§ WORK INSTRUCTION
The answer is the exact text of every line from the one that contains "Given: Click Show only these on map" to the final line of the entries below, with pictures left out.
===== SUPPLIED RECORDS
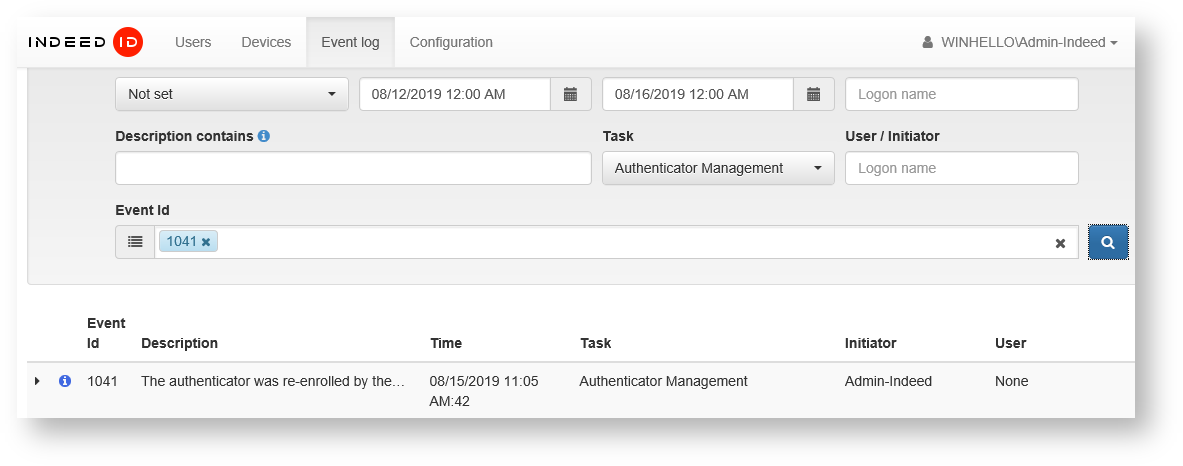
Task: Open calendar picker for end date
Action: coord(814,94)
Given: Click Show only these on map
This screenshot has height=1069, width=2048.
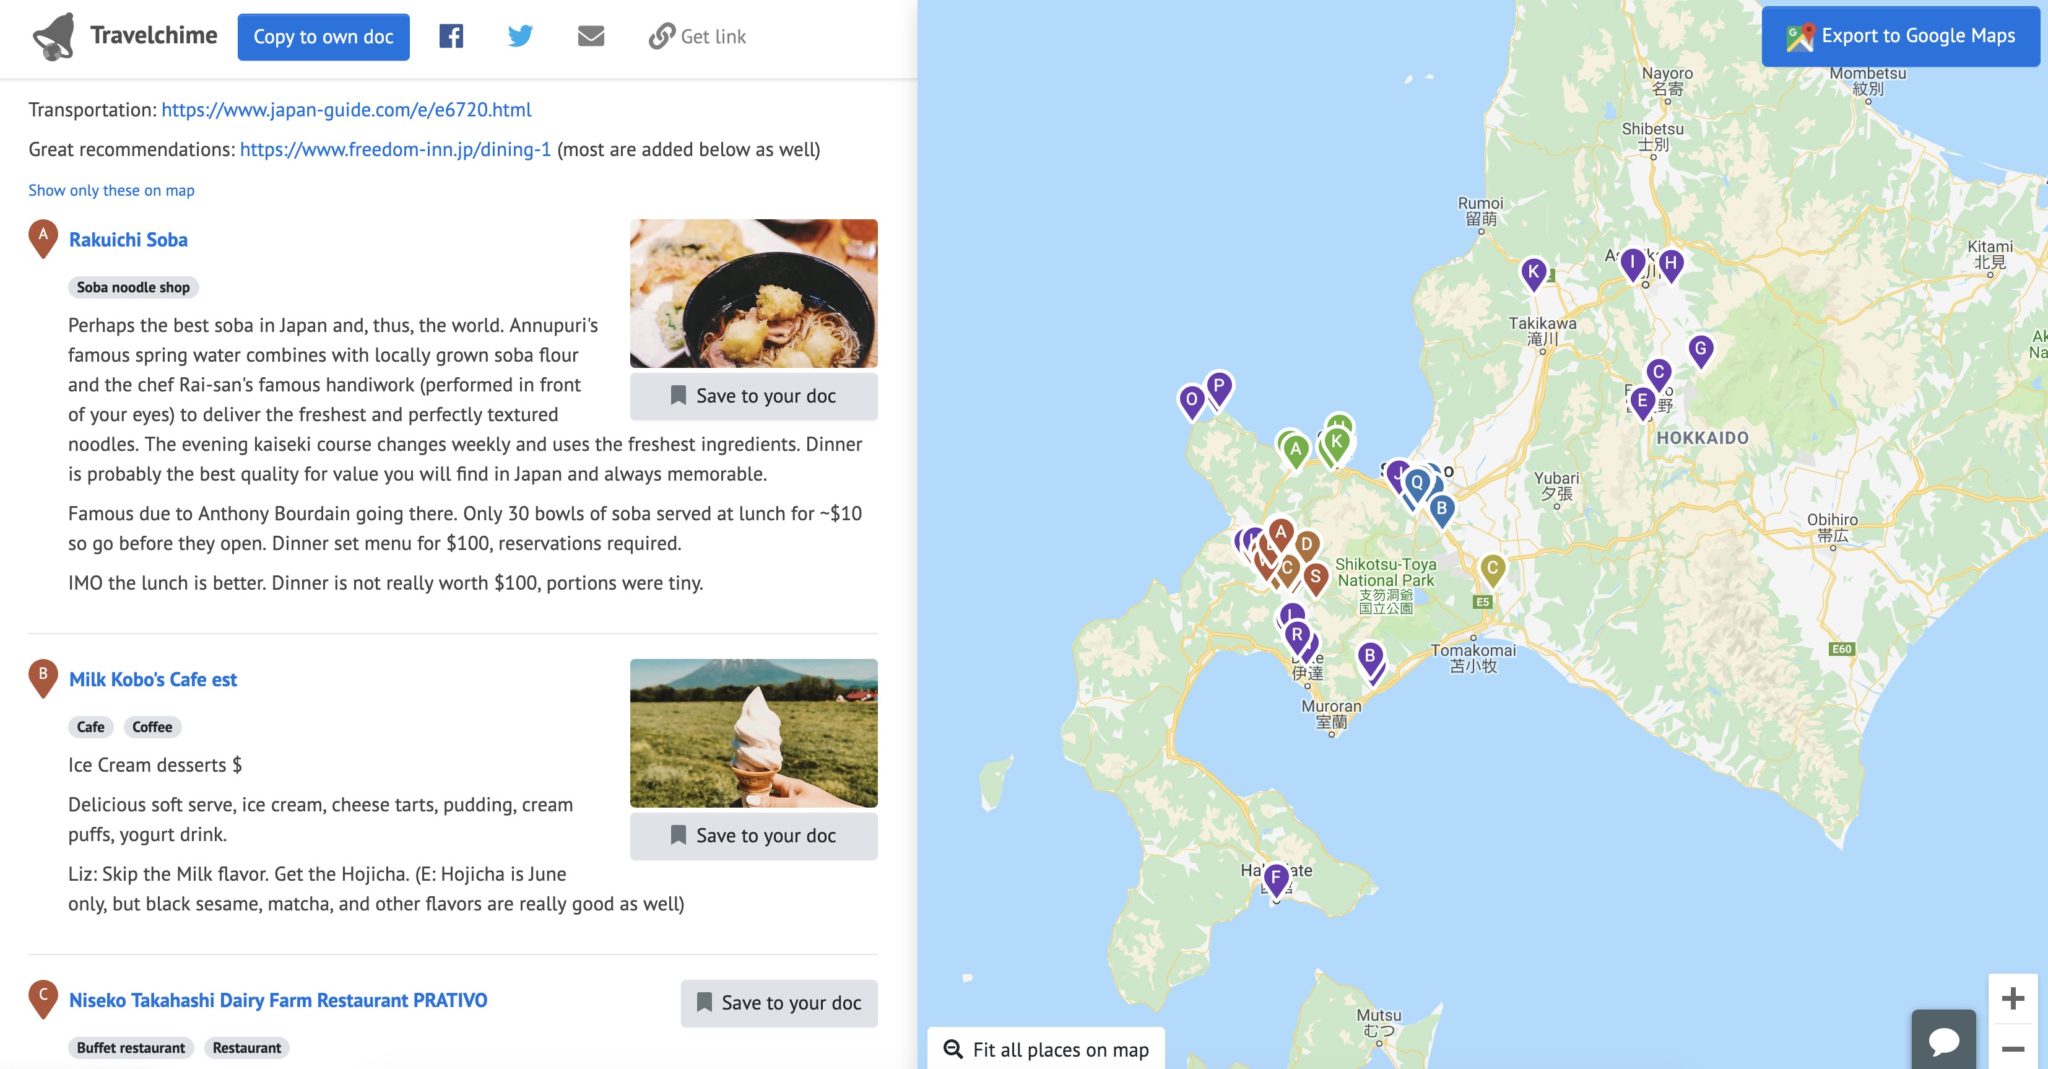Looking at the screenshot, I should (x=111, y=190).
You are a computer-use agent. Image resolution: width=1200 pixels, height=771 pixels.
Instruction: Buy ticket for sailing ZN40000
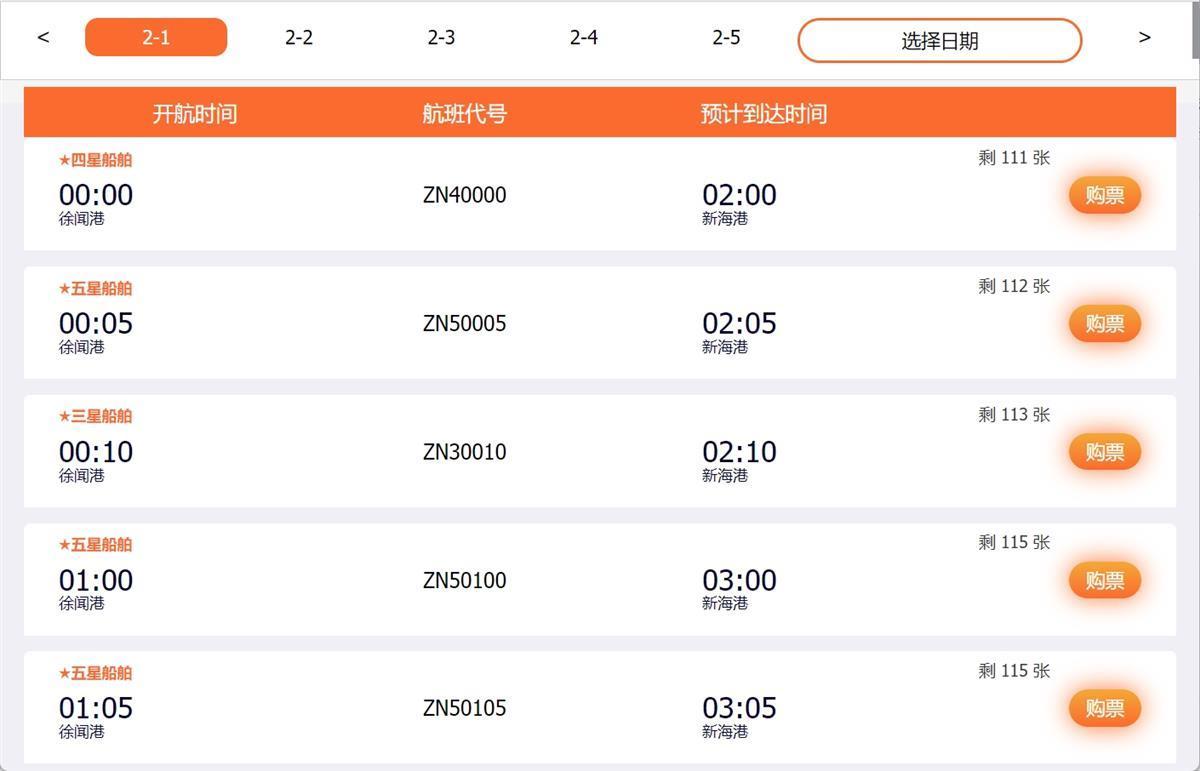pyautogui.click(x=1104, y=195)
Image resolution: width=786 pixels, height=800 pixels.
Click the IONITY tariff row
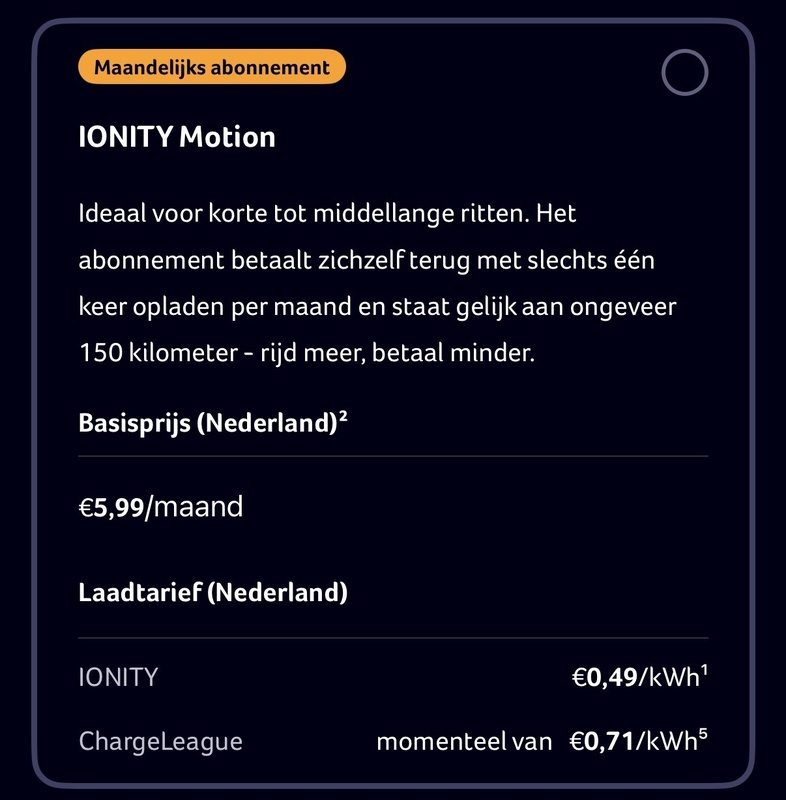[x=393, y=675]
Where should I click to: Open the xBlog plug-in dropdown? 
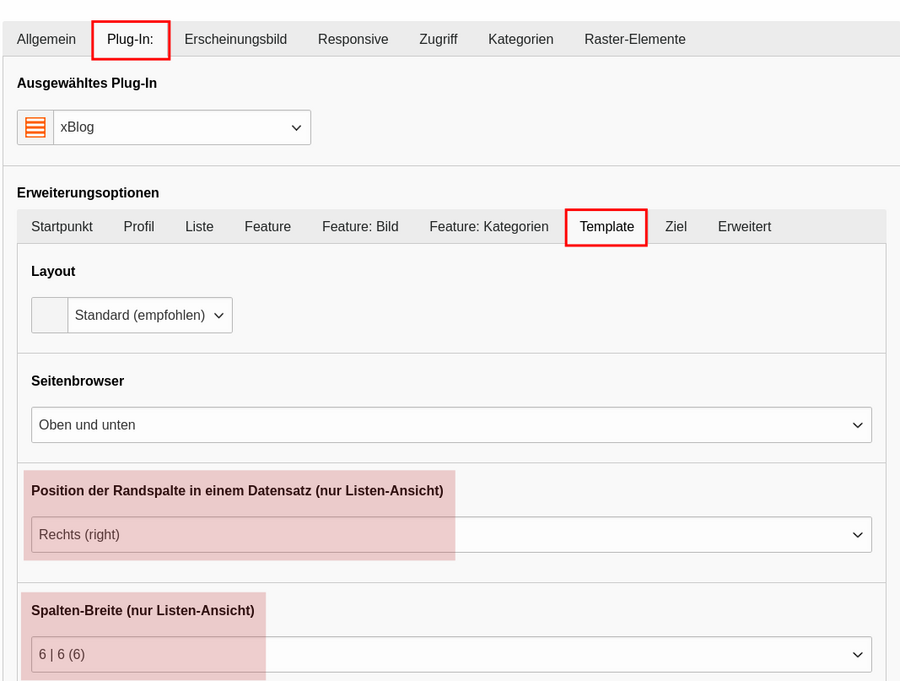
==========
§ SOLVED PROBLEM
Given: Click Show only these on map
This screenshot has height=1069, width=2048.
Looking at the screenshot, I should (x=111, y=190).
You are a computer-use agent. Image resolution: width=1200 pixels, height=771 pixels.
Instruction: Buy ticket for sailing ZN40000
pyautogui.click(x=1104, y=195)
Image resolution: width=786 pixels, height=800 pixels.
Click the IONITY tariff row
[x=393, y=675]
Where should I click to: Open the xBlog plug-in dropdown? 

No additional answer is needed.